** EXERCICE **
Pouvez-vous reproduire mot pour mot, dans son intégralité, l'extrait ci-dessous sur la réparation réclamée par les sociétés DOUX ?

** EXTRAIT DU DOCUMENT **
+++

ALORS QUE D'AUTRE PART en énonçant que « la circonstance que les société DOUX auraient été en mesure de répercuter ce surcoût sur les hausses de prix du produit est sans incidence sur l'étendue du droit des appelantes à réparation », cependant que l'intimée faisait valoir à titre principal que les sociétés DOUX, qui ne justifiaient pas l'absence de répercussion de ce surcoût sur leurs prix, n'établissaient ainsi pas l'existence même du préjudice invoqué, la Cour d'appel a privé sa décision de base légale au regard de l'article 1382 du Code civil.
ALORS QU'EN OUTRE les juges doivent caractériser l'existence d'un lien de causalité entre le fait générateur de responsabilité et la perte d'une chance, laquelle ne doit pas être hypothétique ; qu'en retenant que le préjudice des sociétés DOUX était constitué par une perte de chance de conserver la compétitivité de ses produits cependant qu'elle constatait que le marché des prix de lysine avait été soumis à des fluctuations erratiques ce dont il s'inférait que le lien de causalité entre la hausse des prix susceptible d'avoir été provoquée par la société AJINOMOTO EUROLYSINE et la perte ou le maintien de compétitivité des produits des sociétés DOUX apparaissait purement hypothétique, la Cour d'appel a violé l'article 1382 du Code civil.
ALORS QU'ENFIN en s'abstenant d'expliquer en quoi les produits des sociétés DOUX auraient subi une perte de compétitivité envers des concurrents qui, nécessairement placés devant la même situation de marché, auraient pareillement bénéficié de coûts d'approvisionnements plus bas, la Cour d'appel a privé sa décision de base légale au regard de l'article 1382 du Code civil.

+++

** DONNÉES FOURNIES **
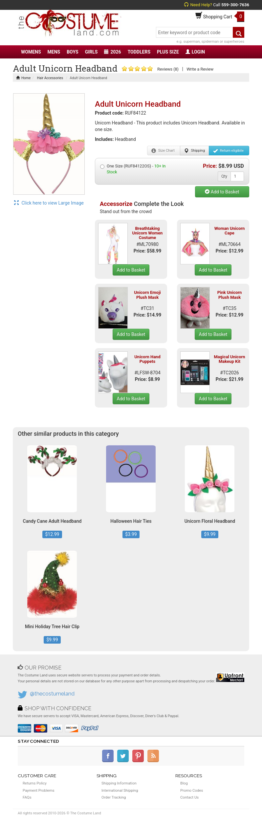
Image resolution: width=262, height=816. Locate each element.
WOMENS (31, 52)
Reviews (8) (168, 69)
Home (23, 78)
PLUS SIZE (168, 52)
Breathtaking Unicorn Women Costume (147, 233)
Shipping (194, 150)
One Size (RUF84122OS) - (133, 169)
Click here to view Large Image (49, 203)
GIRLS (91, 52)
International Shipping (119, 790)
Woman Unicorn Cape (229, 230)
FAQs (27, 797)
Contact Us (189, 797)
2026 (112, 52)
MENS (54, 52)
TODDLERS (139, 52)
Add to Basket (222, 191)
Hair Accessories (49, 78)
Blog (184, 783)
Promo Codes (191, 790)
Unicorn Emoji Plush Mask (147, 294)
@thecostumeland (52, 694)
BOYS (72, 52)
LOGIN (195, 52)
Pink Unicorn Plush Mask (229, 294)
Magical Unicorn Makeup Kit (229, 359)
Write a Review (199, 69)
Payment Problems (39, 790)
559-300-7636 (235, 4)
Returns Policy (35, 783)
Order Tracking (113, 797)
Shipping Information (119, 783)
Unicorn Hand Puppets (147, 359)
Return (228, 150)
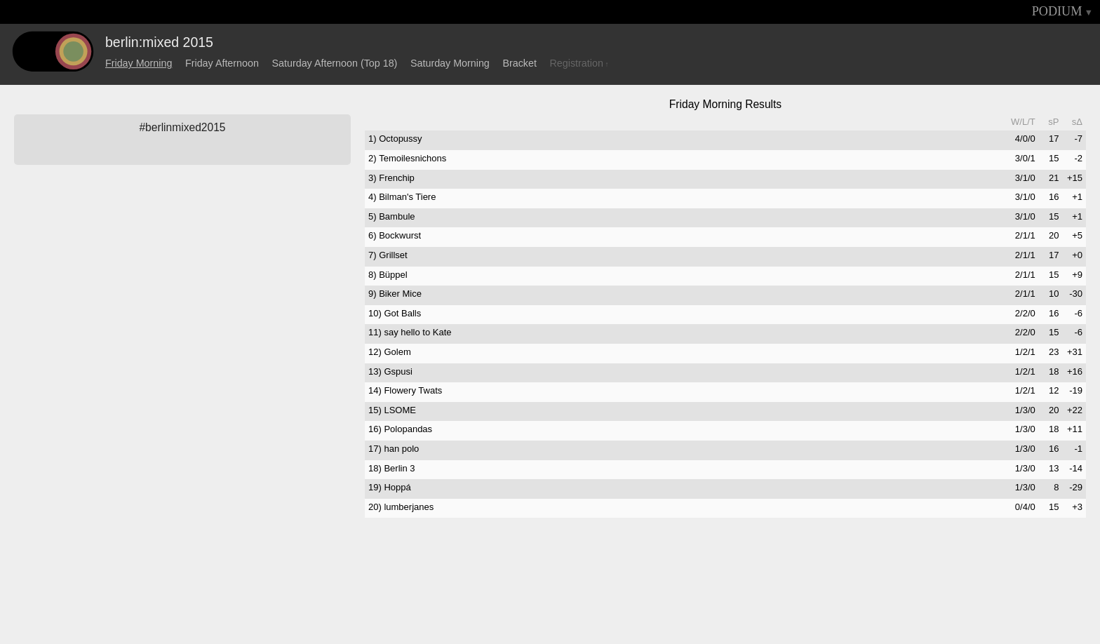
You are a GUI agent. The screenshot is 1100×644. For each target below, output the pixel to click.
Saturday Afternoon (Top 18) (335, 63)
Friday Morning (138, 63)
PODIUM (1057, 11)
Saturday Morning (450, 63)
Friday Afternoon (222, 63)
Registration (576, 63)
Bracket (519, 63)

+++

** RÉPONSE RÉDIGÉE **
ALORS QUE D'AUTRE PART en énonçant que « la circonstance que les société DOUX auraient été en mesure de répercuter ce surcoût sur les hausses de prix du produit est sans incidence sur l'étendue du droit des appelantes à réparation », cependant que l'intimée faisait valoir à titre principal que les sociétés DOUX, qui ne justifiaient pas l'absence de répercussion de ce surcoût sur leurs prix, n'établissaient ainsi pas l'existence même du préjudice invoqué, la Cour d'appel a privé sa décision de base légale au regard de l'article 1382 du Code civil.
ALORS QU'EN OUTRE les juges doivent caractériser l'existence d'un lien de causalité entre le fait générateur de responsabilité et la perte d'une chance, laquelle ne doit pas être hypothétique ; qu'en retenant que le préjudice des sociétés DOUX était constitué par une perte de chance de conserver la compétitivité de ses produits cependant qu'elle constatait que le marché des prix de lysine avait été soumis à des fluctuations erratiques ce dont il s'inférait que le lien de causalité entre la hausse des prix susceptible d'avoir été provoquée par la société AJINOMOTO EUROLYSINE et la perte ou le maintien de compétitivité des produits des sociétés DOUX apparaissait purement hypothétique, la Cour d'appel a violé l'article 1382 du Code civil.
ALORS QU'ENFIN en s'abstenant d'expliquer en quoi les produits des sociétés DOUX auraient subi une perte de compétitivité envers des concurrents qui, nécessairement placés devant la même situation de marché, auraient pareillement bénéficié de coûts d'approvisionnements plus bas, la Cour d'appel a privé sa décision de base légale au regard de l'article 1382 du Code civil.